Six players were cited by the match review committee (MRC) on Monday, bringing the players charged over the past fortnight to nine, instantly igniting rabid debate on whether the NRL has gone overboard in its attempt to stamp out the illegal tackle.
Players have expressed their confusion over rule changes which were made 11 days ago. There is a consensus there are cases where defenders believe they have no option but to brace for contact.
Roosters captain Jake Friend called for common sense to be applied.
“Whilst it might look like (a shoulder charge), it’s simply for impact – you’re bracing yourself,” he said.
“Hopefully some ex-players that have played footy, they’re the ones that can determine the difference rather than people that have never played the game.”
Friend admitted there was a growing fear that the NRL’s crackdown will have a massive impact on the upcoming finals series.
In fact, with Manly’s Willie Mason already sidelined for his innocuous hit, there are already repercussions.
“At this time in the year, it will impact the finals if it keeps going this way,” Friend said.
Canterbury chief executive Raelene Castle conceded there was an air of uncertainty around the new laws, but called for consistency on the governing of the tackle – particularly in the judicial system.

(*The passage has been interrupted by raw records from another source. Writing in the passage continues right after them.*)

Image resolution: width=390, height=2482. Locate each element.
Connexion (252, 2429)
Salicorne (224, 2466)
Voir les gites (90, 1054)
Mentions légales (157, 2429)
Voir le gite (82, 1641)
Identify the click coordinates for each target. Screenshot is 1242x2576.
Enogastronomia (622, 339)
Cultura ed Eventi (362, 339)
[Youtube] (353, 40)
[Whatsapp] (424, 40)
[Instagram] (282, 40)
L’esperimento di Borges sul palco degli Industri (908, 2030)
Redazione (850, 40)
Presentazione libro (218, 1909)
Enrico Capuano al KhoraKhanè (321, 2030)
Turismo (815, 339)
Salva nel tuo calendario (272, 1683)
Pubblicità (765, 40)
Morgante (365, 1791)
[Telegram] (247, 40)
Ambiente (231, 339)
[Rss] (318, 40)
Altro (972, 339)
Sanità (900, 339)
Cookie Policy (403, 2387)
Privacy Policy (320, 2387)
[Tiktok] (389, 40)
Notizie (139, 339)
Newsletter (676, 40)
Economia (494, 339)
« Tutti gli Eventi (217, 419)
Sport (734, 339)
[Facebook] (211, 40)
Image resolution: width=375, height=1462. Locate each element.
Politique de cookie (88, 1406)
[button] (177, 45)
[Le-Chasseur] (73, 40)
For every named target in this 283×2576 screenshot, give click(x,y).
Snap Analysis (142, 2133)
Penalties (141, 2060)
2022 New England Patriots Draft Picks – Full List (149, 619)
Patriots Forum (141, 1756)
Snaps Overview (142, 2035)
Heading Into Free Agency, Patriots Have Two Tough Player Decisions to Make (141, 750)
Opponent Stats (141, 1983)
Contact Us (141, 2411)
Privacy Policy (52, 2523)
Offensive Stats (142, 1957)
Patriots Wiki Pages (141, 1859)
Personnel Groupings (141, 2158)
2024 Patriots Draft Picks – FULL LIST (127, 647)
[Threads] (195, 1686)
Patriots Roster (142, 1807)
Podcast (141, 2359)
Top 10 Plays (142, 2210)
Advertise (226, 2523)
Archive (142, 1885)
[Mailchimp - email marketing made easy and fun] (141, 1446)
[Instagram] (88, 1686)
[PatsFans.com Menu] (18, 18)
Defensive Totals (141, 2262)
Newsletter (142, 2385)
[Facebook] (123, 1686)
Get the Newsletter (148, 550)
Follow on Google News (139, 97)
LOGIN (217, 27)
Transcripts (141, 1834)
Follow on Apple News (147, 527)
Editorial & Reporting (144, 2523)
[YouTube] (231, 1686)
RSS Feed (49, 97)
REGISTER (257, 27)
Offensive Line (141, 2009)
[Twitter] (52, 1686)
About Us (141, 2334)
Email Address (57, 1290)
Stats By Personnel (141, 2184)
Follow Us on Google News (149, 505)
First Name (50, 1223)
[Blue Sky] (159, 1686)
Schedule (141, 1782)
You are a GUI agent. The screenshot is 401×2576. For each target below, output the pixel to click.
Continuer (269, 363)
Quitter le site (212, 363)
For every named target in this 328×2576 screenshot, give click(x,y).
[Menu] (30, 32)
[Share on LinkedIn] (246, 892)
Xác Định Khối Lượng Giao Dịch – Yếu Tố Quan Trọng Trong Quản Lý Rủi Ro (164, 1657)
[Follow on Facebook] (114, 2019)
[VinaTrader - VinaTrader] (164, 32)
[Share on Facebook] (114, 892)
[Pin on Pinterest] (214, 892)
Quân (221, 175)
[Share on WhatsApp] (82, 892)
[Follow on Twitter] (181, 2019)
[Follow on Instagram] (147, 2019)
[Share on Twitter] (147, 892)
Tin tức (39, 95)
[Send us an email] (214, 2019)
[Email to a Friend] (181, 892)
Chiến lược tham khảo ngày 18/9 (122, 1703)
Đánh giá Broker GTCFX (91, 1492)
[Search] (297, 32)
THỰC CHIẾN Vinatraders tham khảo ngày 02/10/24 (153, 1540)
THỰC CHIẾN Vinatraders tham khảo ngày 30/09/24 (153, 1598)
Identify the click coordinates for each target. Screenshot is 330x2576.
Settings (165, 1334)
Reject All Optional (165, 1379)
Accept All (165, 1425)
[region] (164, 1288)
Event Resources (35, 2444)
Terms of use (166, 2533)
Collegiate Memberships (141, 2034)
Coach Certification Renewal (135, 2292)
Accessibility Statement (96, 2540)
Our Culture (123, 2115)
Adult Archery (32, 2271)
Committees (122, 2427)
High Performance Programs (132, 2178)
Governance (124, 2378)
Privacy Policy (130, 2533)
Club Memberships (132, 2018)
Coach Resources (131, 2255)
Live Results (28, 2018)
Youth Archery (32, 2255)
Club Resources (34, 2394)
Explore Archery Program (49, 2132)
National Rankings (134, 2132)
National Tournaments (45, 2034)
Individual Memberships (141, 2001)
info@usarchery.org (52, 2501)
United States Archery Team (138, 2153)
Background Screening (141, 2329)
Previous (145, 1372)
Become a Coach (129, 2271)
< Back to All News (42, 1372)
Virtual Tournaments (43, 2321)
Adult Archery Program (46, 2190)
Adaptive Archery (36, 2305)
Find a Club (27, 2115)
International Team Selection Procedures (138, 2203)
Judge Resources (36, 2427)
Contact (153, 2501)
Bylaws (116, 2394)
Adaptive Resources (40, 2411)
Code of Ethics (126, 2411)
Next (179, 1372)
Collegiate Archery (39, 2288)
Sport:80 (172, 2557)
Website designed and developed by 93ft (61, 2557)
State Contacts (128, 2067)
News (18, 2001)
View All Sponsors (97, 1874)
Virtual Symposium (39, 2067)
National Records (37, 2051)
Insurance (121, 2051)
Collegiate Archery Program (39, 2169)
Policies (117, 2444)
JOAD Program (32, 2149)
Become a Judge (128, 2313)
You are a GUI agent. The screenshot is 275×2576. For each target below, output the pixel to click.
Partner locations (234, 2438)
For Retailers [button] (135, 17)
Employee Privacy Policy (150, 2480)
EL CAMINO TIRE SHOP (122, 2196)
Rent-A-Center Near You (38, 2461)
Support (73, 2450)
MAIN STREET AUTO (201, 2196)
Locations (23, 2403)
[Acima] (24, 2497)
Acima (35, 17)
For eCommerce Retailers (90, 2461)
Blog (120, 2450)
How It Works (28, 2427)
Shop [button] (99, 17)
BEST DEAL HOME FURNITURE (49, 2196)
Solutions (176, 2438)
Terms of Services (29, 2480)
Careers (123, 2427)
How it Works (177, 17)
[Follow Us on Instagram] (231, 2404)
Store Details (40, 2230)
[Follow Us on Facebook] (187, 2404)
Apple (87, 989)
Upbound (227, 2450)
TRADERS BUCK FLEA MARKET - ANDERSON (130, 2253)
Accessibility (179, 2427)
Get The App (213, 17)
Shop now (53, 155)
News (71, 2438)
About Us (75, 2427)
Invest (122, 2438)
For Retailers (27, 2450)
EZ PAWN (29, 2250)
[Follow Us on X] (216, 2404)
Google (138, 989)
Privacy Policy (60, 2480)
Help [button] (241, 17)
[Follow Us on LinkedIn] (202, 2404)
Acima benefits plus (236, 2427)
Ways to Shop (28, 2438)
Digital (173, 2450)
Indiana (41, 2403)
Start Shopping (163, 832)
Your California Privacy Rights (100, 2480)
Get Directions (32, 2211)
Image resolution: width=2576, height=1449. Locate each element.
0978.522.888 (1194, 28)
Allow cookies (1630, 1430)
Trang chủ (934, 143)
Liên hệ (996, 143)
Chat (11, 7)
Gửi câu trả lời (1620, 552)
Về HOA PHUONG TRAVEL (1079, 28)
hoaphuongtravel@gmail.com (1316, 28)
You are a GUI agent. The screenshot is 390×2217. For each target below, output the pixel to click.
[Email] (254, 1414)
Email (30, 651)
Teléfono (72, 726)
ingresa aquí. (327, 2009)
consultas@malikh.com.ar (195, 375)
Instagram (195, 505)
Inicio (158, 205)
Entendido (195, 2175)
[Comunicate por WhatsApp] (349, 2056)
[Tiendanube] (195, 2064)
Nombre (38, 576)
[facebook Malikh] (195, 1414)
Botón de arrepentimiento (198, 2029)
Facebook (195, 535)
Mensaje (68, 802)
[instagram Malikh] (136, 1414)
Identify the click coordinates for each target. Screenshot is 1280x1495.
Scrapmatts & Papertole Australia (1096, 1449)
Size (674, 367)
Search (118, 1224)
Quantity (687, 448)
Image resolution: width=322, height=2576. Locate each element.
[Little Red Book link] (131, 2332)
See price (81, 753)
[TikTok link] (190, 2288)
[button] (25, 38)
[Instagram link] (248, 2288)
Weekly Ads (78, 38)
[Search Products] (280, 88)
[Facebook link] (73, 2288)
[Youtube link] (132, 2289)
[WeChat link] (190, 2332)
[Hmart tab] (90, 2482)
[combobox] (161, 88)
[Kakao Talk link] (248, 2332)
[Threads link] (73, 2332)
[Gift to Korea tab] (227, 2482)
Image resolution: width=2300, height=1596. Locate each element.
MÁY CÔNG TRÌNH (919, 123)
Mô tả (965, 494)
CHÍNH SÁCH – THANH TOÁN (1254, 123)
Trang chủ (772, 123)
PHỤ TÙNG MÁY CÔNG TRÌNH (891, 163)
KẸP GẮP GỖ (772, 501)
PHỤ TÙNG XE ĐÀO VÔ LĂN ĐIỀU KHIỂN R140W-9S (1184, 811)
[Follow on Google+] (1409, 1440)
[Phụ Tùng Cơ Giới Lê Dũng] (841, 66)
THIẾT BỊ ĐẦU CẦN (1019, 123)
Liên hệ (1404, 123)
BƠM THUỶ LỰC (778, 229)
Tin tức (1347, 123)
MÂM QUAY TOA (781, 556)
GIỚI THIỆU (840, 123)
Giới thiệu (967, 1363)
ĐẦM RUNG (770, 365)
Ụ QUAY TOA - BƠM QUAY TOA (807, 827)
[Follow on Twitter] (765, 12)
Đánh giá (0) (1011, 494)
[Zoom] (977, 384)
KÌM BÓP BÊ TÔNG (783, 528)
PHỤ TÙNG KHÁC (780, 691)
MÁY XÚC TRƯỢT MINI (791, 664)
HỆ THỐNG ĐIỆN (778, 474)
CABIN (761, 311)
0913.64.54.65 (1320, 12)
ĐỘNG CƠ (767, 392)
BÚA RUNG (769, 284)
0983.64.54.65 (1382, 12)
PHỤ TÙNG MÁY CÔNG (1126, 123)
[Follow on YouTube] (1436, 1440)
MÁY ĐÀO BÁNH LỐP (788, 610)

“It’s really difficult when you change a rule mid-season,” she said.
“What is a shoulder charge? What’s protecting yourself?”
The MRC’s Michael Buettner explained that there were indicators to how players were cited for the shoulder charge and urged coaches to enforce the message.
“The key components are the forceful contact, the upper arm tucked into the side of the upper body. It’s irrelevant what the lower arm does,” he said.
“And also at the same time, wrapping with both arms.
“So if they’re not present, then obviously that will be considered a shoulder charge.”
Two other players levelled with shoulder charge bans – Gold Coast’s Lachlan Burr and Canberra’s Jordan Rapana – copped one and two-game suspensions respectively.
Rabbitohs pivot Luke Keary accepted a one-game ban for his shoulder charge.